TASK GOAL.
Which lines of the listing hold the string "screenshot"? Copy those lines.

THE DATA.
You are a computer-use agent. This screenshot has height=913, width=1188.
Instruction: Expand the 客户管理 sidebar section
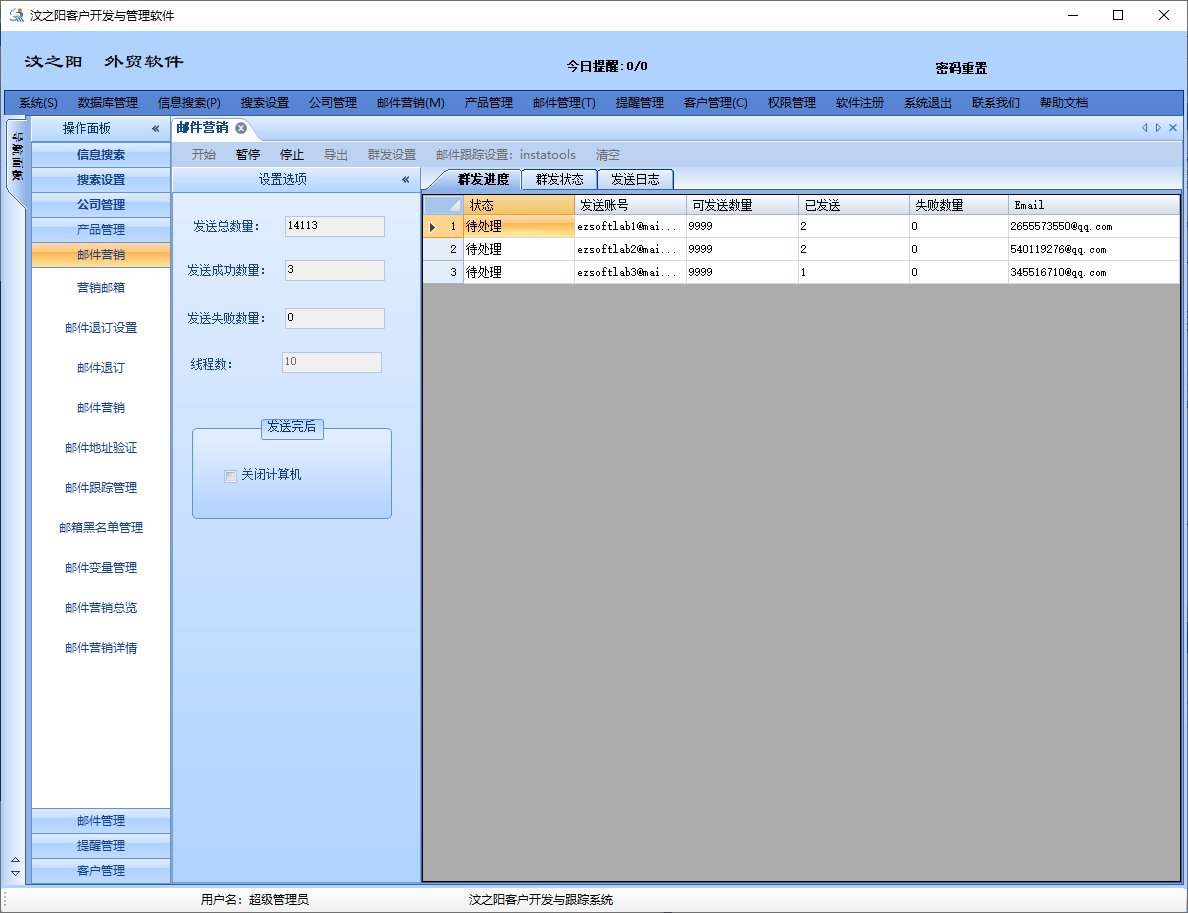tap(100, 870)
...
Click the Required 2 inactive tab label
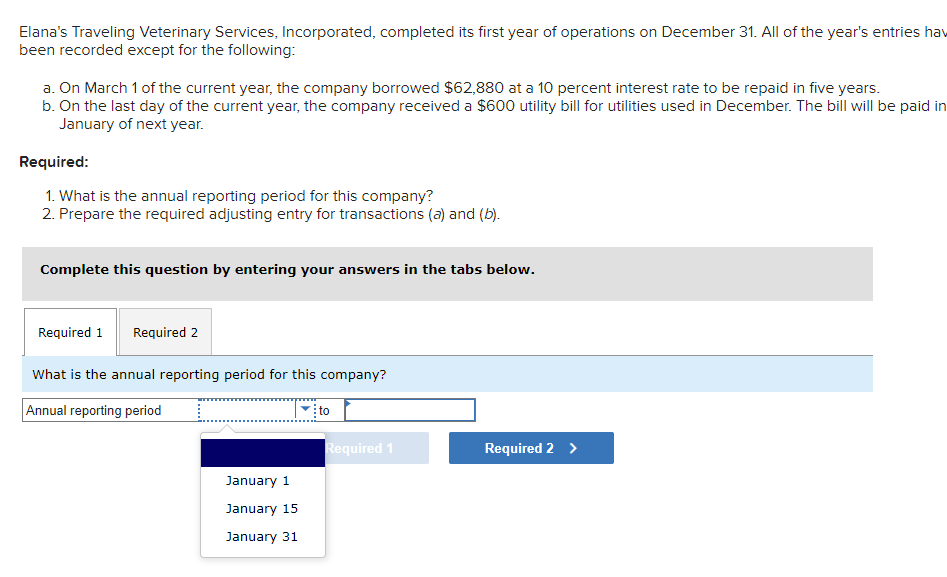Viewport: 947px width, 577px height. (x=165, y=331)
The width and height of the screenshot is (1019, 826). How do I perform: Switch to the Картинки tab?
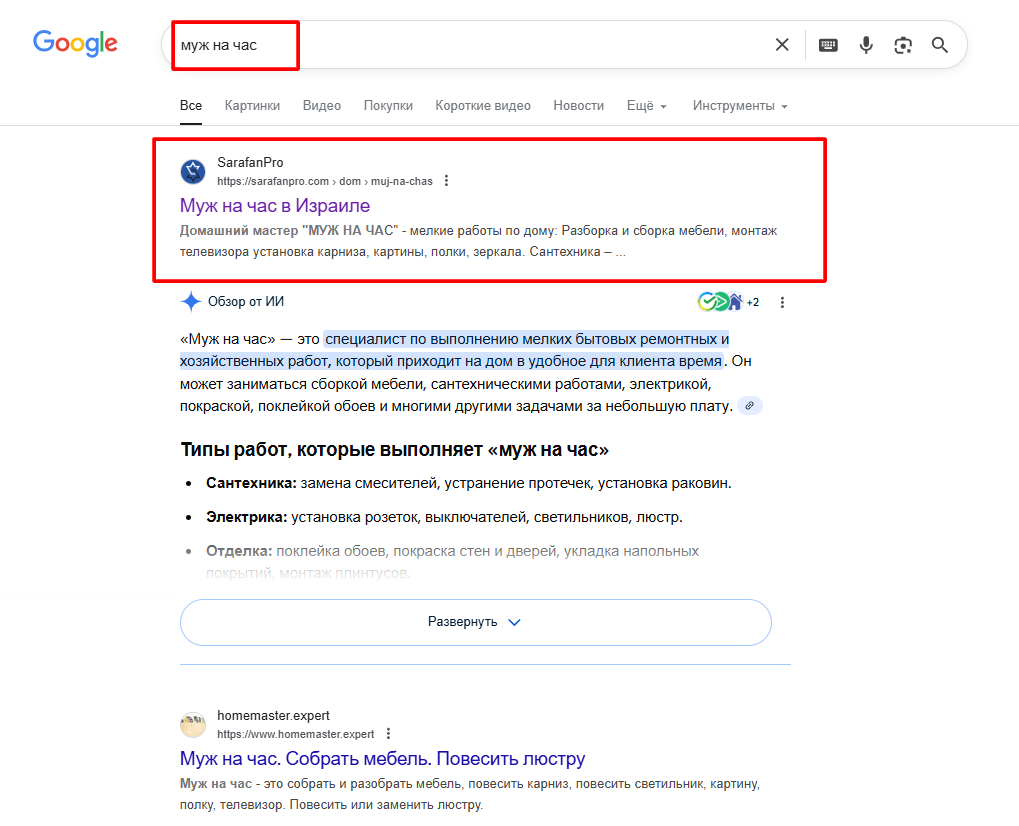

TASK RESPONSE.
You are a computer-use agent. This screenshot has height=913, width=1188.
The width and height of the screenshot is (1019, 826). How do I perform: Switch to the Картинки tab?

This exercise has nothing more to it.